With all of the different domain endings, it’s easy to see how you could fall victim to typosquatting. There’s .com, .org, .net, .edu, and more. Different countries even have their own. The UK uses .uk. Canadian websites typically use .cn. Australia uses .au. With the myriad of extensions, it’s difficult to know which one is correct. Most of the time, the business or company will buy their domain with all of the possible endings. Then, if someone types in .com instead of .org, it will reroute to the proper site.

  • For example, Money Credit Union’s website is www.moneyfcu.org. However, we also own multiple other endings and spellings. So, if someone mistakenly types in www.moneyfcu.com, it will redirect them to our real site. However, if we didn’t buy all of the other endings, the typosquatting domain could easily fool someone. Domain registration from a business standpoint is vitally important.

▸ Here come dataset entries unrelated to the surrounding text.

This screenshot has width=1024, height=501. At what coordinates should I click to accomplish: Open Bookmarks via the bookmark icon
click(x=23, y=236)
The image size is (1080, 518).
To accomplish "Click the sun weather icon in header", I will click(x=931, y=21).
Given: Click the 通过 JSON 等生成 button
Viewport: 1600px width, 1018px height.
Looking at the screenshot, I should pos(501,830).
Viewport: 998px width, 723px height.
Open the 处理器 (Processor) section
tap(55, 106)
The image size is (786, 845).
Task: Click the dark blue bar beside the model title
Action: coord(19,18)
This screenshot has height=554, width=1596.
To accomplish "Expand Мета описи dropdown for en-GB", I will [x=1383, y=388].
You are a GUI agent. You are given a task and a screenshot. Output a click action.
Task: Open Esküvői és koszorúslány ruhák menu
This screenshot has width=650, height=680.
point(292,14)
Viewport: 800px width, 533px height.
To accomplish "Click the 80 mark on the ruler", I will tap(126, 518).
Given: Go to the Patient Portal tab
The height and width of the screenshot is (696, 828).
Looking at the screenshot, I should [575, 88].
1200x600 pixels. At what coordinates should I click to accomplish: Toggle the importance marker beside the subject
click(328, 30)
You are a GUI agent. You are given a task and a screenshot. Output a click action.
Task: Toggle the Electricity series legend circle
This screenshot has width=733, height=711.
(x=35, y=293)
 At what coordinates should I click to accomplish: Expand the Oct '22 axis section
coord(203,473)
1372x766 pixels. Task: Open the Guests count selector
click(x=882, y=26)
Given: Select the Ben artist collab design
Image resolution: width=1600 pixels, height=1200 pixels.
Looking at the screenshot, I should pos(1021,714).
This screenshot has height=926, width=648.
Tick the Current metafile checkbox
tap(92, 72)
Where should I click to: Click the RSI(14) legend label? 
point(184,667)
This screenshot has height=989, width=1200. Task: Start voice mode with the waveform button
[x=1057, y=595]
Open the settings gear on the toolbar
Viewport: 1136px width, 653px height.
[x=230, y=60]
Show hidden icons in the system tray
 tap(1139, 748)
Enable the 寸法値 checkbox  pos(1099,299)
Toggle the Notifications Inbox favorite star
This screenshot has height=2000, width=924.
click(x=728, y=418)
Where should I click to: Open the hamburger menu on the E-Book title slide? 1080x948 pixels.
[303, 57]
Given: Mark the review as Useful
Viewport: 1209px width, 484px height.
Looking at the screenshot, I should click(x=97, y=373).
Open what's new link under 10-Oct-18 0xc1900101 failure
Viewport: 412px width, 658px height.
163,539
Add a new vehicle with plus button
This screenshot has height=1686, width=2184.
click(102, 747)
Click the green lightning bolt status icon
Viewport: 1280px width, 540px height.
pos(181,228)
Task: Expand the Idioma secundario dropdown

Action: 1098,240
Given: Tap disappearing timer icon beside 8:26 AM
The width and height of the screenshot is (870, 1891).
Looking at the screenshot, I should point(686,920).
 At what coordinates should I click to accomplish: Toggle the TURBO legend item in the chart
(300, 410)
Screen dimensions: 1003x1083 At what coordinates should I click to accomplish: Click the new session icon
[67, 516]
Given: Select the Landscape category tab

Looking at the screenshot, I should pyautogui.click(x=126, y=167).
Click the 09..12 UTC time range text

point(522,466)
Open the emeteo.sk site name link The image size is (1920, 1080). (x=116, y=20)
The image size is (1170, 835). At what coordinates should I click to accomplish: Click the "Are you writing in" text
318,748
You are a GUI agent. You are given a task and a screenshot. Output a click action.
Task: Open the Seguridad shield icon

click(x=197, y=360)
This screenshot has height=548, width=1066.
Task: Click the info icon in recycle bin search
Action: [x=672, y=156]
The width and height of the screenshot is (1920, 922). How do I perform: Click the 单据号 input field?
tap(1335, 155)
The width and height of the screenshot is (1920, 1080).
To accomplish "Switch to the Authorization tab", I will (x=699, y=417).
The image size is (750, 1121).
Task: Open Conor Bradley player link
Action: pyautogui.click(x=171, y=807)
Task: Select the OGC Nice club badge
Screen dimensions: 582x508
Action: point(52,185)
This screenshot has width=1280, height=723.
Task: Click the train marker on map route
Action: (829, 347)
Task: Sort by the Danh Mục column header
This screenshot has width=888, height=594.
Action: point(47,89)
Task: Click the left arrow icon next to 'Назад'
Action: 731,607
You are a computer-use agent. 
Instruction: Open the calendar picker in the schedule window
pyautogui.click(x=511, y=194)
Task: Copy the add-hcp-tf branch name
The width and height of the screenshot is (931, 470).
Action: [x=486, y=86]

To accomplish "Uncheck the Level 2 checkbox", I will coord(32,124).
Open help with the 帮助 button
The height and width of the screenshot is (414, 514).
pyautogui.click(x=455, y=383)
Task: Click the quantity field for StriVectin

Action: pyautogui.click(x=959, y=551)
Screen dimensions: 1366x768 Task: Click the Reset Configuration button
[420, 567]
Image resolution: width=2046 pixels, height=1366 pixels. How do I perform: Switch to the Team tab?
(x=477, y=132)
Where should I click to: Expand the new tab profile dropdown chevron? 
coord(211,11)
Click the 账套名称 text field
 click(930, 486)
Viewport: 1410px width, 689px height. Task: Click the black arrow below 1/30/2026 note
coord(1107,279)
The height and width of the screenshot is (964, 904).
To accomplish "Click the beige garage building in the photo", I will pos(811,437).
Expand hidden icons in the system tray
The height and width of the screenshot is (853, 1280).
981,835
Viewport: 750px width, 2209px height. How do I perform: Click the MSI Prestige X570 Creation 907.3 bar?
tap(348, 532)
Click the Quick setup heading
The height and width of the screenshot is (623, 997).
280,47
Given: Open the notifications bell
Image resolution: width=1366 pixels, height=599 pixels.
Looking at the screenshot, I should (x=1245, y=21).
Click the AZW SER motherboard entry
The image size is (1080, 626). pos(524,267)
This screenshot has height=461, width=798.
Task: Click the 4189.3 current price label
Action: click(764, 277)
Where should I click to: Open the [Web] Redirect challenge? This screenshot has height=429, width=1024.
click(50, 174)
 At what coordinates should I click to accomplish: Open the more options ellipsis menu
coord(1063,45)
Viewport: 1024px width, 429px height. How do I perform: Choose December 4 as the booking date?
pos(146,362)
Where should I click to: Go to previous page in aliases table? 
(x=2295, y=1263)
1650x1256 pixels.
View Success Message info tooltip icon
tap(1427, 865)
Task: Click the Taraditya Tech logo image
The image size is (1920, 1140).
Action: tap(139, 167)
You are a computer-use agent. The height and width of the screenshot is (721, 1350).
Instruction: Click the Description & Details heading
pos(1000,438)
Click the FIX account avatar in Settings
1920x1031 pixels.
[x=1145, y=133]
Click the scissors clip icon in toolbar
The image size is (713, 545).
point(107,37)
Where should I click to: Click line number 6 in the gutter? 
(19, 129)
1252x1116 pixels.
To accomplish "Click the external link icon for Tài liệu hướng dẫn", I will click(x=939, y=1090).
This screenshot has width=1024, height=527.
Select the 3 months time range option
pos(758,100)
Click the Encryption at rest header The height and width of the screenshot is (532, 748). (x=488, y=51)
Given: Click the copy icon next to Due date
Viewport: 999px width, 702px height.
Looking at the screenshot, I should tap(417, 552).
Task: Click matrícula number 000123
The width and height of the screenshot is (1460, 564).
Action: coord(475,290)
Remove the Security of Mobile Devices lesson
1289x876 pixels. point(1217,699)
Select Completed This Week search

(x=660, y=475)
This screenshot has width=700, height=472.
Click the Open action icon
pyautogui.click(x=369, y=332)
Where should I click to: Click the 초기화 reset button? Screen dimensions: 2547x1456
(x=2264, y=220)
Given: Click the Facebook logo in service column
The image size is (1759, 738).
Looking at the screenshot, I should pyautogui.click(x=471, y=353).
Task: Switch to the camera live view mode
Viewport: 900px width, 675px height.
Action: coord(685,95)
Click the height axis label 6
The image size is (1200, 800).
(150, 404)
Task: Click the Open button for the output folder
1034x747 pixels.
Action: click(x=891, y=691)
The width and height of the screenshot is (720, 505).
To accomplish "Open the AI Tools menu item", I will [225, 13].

How Do Scammers Use the Fake Site?

Phishing Scams

Cybercriminals use the fake site to steal your login information and personal data with a phishing attack. For example, if the legitimate domain is a bank or credit card company, the scammers will imitate the real site. This way, they hope a visitor will unknowingly type their credentials into the malicious website. Then, the criminals can use that information to hack into your accounts for malicious purposes. If you use the same login information across multiple sites, you’re at risk of a complete social engineering attack.

Making Money From Advertisements

Attackers create ads or pop-ups on the typosquatting site to lure visitors into clicking on them. They make money from you clicking on the fake ads on their fake website.

Free Stuff

Always be careful when something online is touted as “free.” It’s not usually free. And, if it sounds too good to be true, it probably is. The typosquatted domain may have a survey or form to fill out in order to claim your “prize.” In reality, the scammers are trying to commit identity theft by obtaining your personal information.


If you accidentally visit a malicious domain, it can infect your device with malware. Malware is invasive software that is meant to harm computers, smartphones, tablets, and even servers with malicious code. Examples of common malware are viruses, worms, Trojan viruses, spyware, adware, and ransomware. Cybercriminals use it to extract sensitive information or hold information hostage. They basically launch an attack on your device.

How Can You Protect Yourself from Typosquatting?

  • Slow down when you’re typing in a web address – double-check that you spelled it correctly.
  • Don’t click anything in an unexpected email or text, especially if it’s asking you to confirm a charge or claiming your account is locked.
  • Don’t buy things off social media. If you’re interested in a product, try and find it from a well-known retailer instead.
  • Bookmark websites you visit regularly so you don’t have to type in the URL every time.
  • Check that the site is secure – it should start with https:

We’re Here to Help

If you get a suspicious email or text claiming to be from the Credit Union, don’t respond. Call us directly at (315) 671-4000 and tell us about it. We would know if there’s an actual issue with your account or debit card.

If you did enter your personal information into a website you think was malicious, contact us immediately. We can freeze your account and debit card while we figure out if it was fraud or not.

Typosquatting is just the next way scammers are targeting consumers. Our motto is ABC. Always Be Cautious. Be a smart internet user. Malicious domains are getting easier to fabricate, so you can never be too careful.